## THE PROBLEM
Write out the material below, starting with the line that contains "You are a GUI" and going on through the end of the material, and leave out the pictures.

[Interface element material]
□ □ □ □ □

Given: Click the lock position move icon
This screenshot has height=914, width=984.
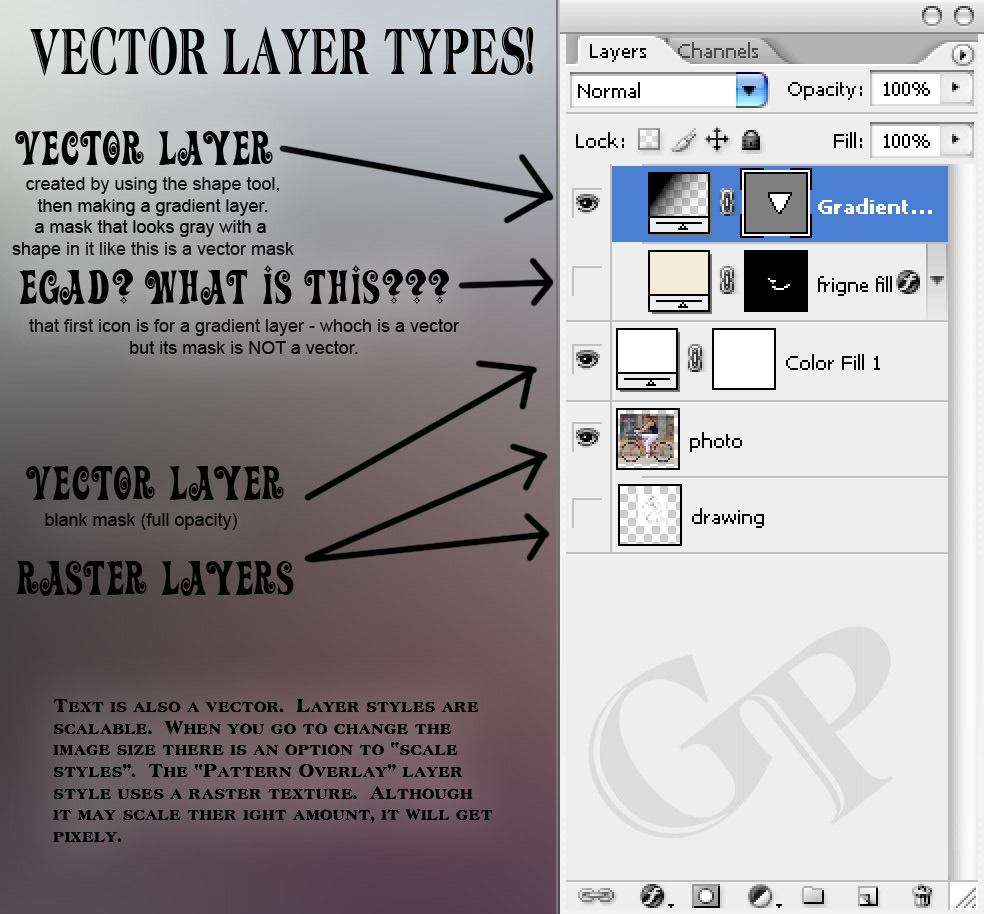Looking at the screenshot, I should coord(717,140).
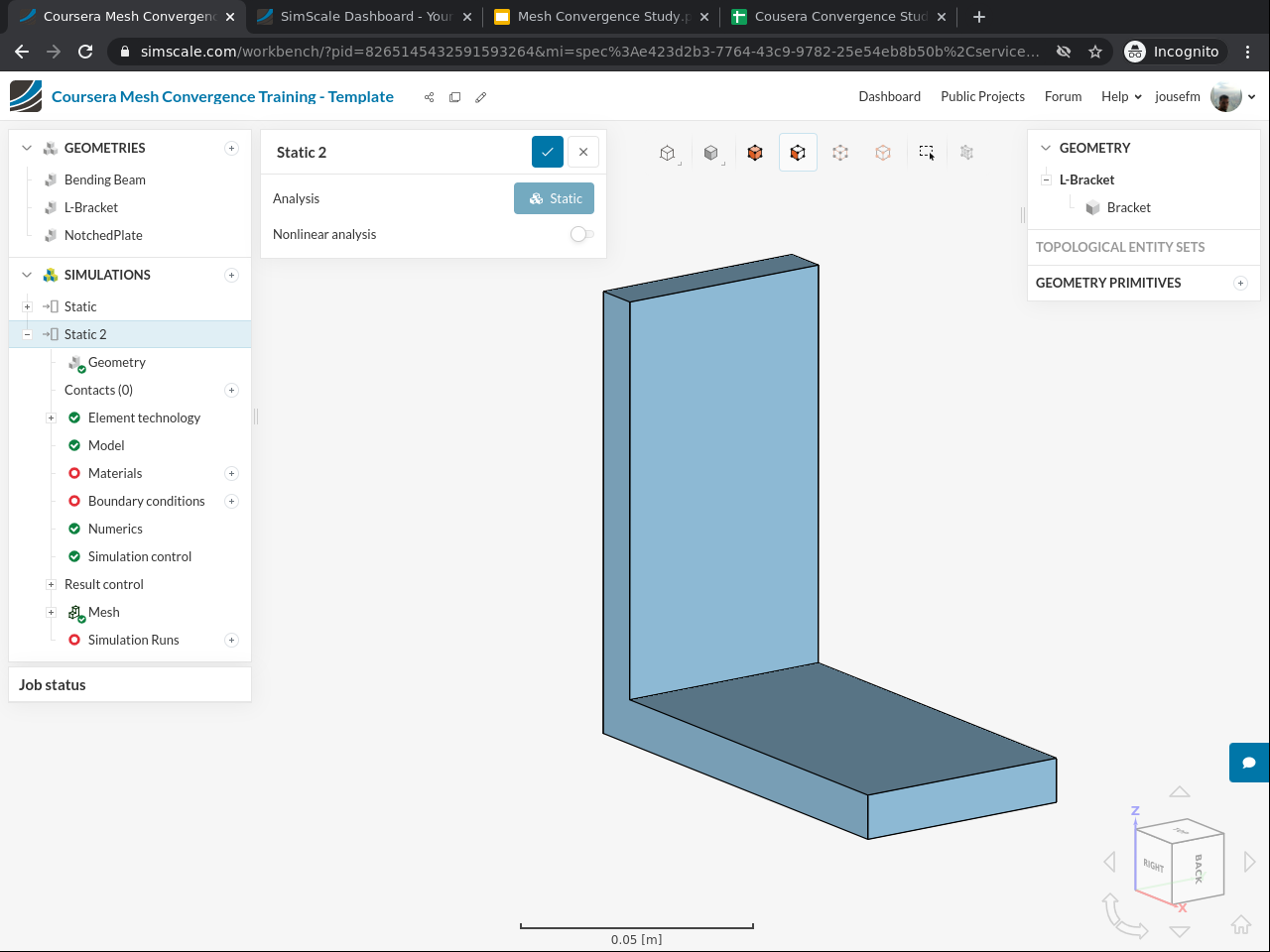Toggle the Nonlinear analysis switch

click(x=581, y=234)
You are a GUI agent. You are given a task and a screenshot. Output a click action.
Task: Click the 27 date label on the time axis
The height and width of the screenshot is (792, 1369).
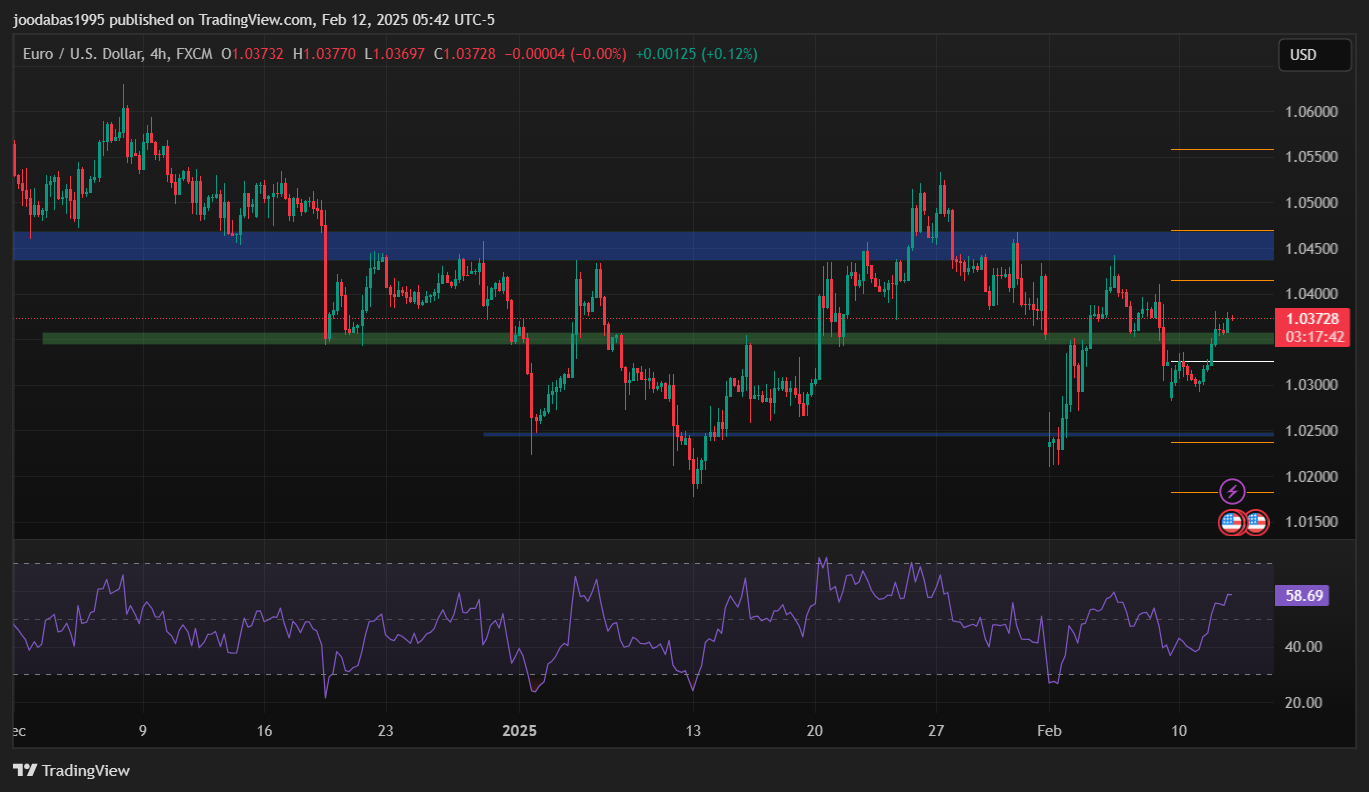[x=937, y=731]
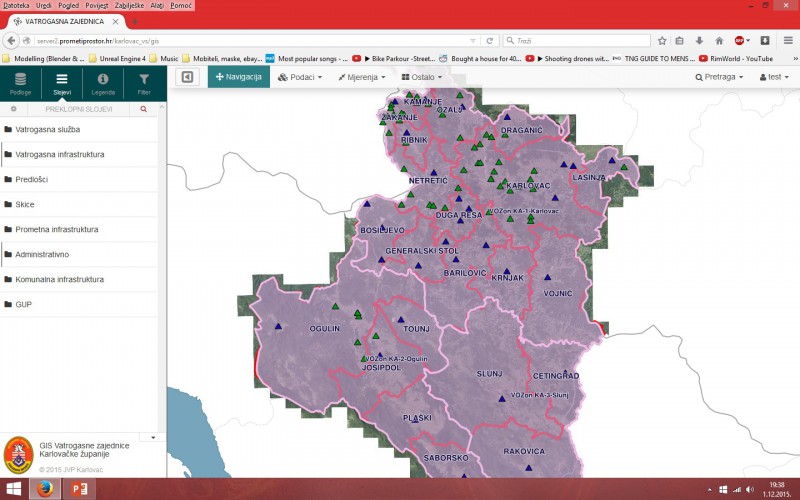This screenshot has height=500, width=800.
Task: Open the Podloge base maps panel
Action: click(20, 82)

□ □ □ □ □

## RESULT FOR THIS EXERCISE
You are a GUI agent. You are given a task and a screenshot. Output a click action.
Task: Click the 27 date label on the time axis
The height and width of the screenshot is (792, 1369).
[x=937, y=731]
This screenshot has height=500, width=800.
Task: Open the Podloge base maps panel
Action: click(20, 82)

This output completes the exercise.